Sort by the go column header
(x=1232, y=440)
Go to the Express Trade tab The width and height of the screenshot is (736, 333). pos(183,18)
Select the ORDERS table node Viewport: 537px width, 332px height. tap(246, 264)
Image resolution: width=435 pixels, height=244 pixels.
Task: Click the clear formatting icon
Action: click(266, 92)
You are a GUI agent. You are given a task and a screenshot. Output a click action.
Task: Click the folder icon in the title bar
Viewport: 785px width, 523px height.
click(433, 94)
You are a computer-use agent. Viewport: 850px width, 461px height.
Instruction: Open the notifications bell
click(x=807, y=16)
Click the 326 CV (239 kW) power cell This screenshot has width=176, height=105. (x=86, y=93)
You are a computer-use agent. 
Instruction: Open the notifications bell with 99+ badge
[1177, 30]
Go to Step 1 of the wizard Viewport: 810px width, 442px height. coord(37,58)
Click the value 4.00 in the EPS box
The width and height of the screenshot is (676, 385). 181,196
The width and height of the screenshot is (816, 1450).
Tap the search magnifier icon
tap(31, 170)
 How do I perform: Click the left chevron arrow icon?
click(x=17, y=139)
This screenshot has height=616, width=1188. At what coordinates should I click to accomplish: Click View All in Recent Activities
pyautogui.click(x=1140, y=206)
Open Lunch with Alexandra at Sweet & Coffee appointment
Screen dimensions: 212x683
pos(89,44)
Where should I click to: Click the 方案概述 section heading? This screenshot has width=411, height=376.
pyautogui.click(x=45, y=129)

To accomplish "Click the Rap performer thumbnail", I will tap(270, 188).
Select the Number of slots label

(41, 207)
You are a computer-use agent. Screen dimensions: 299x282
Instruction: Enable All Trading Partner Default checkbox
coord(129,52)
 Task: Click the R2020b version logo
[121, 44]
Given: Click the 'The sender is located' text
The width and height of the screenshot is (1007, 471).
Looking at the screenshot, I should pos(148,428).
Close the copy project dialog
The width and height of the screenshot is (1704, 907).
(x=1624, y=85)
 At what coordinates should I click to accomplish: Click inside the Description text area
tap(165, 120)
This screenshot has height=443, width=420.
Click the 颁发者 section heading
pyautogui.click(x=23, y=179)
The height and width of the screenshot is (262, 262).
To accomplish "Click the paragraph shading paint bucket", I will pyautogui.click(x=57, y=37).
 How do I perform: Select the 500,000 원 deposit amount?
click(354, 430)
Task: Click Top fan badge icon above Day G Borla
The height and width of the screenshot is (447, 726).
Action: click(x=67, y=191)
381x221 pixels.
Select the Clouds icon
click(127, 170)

+++

- Task statement -
All lines from the opening of the records through the line where "Go to the Express" occurs are to be output verbatim. No other line belongs in the answer.

- Result for this task -
Sort by the go column header
(x=1232, y=440)
Go to the Express Trade tab The width and height of the screenshot is (736, 333). pos(183,18)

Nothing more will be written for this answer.